- _Elenco dei compiti_:
1: Riproduci dal brano sulle larghe intese tutto ciò che va da "Se fossimo a" fino a "tribunale di Milano?).".
2: Riprendi il brano sulle larghe intese e portalo avanti a partire dal punto in cui si interrompe.

- _Sezione di testo_:

+--

Se fossimo a X Factor ti direi “Per me è no”, qualunque cosa succeda. E questo, a riprova che non era una questione personale nei confronti di Enrico Letta, ma che era lo schema riproposto delle larghe intese ad essere particolarmente indigesto (fino a febbraio il refrain della campagna elettorale della coalizione “Italia bene comune” era “Mai con Berlusconi!”, salvo poi una clamorosa inversione a U, senza consultazione degli iscritti e con risvolti tragicomici), oltre che infruttuoso (come diavolo fai a parlare di ambiente, di fisco più equo, di diritti, di legalità con gente che proponeva condoni edilizi e fiscali, che disse che Eluana Englaro fu ammazzata e che occupò le scale del tribunale di Milano?).

+--

- _Dati forniti_:
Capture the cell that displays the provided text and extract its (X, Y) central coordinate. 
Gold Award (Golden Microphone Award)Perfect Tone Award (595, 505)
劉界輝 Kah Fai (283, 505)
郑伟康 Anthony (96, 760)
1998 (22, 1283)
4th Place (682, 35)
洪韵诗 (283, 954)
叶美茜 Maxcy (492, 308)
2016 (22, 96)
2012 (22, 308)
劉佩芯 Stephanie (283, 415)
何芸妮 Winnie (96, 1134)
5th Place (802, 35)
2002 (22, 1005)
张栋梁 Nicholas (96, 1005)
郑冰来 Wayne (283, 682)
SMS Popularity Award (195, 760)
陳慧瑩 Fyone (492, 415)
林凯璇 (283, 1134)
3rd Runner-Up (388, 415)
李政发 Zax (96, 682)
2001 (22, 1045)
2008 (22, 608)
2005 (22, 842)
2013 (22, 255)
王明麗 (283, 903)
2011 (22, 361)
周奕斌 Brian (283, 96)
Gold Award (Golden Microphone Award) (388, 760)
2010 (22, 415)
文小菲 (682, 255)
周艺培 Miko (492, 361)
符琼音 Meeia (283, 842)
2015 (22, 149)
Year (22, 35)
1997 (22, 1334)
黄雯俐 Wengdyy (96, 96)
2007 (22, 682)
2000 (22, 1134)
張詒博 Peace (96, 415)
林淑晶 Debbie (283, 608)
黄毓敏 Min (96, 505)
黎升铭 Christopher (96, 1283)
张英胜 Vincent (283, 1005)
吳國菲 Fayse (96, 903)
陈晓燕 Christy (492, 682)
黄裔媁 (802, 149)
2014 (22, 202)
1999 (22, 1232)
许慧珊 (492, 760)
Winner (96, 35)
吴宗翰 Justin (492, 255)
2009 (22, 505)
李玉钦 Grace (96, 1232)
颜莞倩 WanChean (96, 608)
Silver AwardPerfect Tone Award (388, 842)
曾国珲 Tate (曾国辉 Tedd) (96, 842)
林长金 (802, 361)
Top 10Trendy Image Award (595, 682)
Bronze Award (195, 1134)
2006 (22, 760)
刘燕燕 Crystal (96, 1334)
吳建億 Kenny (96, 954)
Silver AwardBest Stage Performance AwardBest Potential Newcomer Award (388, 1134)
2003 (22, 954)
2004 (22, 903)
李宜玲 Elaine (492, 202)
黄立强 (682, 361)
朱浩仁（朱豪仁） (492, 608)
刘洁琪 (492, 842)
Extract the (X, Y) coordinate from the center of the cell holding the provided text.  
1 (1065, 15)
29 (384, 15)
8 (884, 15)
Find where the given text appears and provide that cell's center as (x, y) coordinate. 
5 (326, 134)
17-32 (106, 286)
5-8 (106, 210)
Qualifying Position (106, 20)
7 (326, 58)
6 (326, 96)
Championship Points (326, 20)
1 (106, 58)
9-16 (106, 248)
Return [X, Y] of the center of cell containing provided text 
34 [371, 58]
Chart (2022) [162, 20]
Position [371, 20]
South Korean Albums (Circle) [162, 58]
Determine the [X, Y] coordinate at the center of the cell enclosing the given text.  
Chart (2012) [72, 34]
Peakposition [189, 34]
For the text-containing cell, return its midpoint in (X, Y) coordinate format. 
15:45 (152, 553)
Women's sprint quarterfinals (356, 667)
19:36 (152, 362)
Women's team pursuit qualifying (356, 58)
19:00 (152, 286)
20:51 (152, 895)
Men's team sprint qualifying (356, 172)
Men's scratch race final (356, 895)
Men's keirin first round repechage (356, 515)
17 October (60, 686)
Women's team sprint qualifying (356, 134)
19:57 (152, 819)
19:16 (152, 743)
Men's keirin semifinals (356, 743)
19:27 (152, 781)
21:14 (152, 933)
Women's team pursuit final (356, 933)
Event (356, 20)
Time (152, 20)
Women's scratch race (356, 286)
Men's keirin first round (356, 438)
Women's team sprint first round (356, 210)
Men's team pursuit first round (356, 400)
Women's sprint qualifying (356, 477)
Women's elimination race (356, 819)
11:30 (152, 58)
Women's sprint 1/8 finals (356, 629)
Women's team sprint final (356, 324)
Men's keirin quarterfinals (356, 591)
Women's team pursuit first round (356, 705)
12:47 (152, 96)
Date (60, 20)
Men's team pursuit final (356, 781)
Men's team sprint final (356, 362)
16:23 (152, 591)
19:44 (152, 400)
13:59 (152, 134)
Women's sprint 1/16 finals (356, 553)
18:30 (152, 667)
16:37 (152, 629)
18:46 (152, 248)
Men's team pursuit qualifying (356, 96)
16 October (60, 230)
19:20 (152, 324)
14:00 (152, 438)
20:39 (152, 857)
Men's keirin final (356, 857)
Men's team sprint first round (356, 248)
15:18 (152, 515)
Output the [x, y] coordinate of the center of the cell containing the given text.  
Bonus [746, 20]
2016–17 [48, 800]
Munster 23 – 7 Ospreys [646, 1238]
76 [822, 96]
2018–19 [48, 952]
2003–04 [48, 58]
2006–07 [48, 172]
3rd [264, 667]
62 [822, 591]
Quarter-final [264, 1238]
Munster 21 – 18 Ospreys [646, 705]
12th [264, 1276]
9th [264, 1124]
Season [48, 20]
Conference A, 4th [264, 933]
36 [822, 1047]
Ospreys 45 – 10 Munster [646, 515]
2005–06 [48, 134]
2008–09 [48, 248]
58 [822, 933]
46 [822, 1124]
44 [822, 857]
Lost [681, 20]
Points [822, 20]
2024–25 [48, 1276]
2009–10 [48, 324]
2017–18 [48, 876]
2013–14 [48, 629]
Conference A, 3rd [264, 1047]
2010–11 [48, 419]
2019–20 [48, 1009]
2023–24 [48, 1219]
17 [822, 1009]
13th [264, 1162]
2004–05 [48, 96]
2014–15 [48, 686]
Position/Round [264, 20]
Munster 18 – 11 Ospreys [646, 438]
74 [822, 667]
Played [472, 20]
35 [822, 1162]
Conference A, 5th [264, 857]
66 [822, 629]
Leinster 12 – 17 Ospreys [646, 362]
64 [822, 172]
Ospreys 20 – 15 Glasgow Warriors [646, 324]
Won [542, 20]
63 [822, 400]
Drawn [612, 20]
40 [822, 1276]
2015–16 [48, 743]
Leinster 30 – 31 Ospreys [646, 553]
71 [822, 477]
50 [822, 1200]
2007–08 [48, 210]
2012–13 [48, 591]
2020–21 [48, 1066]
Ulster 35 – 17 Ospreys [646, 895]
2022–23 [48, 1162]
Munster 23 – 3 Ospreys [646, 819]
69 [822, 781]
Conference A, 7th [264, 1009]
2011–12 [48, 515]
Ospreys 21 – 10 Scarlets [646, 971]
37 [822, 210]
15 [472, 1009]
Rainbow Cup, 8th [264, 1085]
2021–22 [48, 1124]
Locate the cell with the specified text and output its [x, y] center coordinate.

+--

- _Elenco delle risposte_:
1:
Se fossimo a X Factor ti direi “Per me è no”, qualunque cosa succeda. E questo, a riprova che non era una questione personale nei confronti di Enrico Letta, ma che era lo schema riproposto delle larghe intese ad essere particolarmente indigesto (fino a febbraio il refrain della campagna elettorale della coalizione “Italia bene comune” era “Mai con Berlusconi!”, salvo poi una clamorosa inversione a U, senza consultazione degli iscritti e con risvolti tragicomici), oltre che infruttuoso (come diavolo fai a parlare di ambiente, di fisco più equo, di diritti, di legalità con gente che proponeva condoni edilizi e fiscali, che disse che Eluana Englaro fu ammazzata e che occupò le scale del tribunale di Milano?).

2:
E quello che è successo tra aprile e maggio, in piena emergenza, e che poteva/doveva essere un governo di scopo (ma non lo fu), con due cose urgentissime da fare e poi di nuovo alle urne, si è trasformato in un governo politicissimo con obiettivo fine legislatura. Non fa niente che la maggioranza sia la stessa del “potrebbe cadere il governo” a giorni alterni (è vero, Forza Italia è uscita, ma a Renzi ha dato “assoluta disponibilità”): l’obiettivo è star lì quattro anni.

E tanto per esser chiari, qui nessuno vuole tirare i piedi a Matteo Renzi: solo, ci si lascia andare a previsioni neanche così difficili da fare. È come se andassi allo stadio per vedere Bari-Real Madrid: non è che tifo contro la mia squadra, è che penso prenderà un sacco di mazzate.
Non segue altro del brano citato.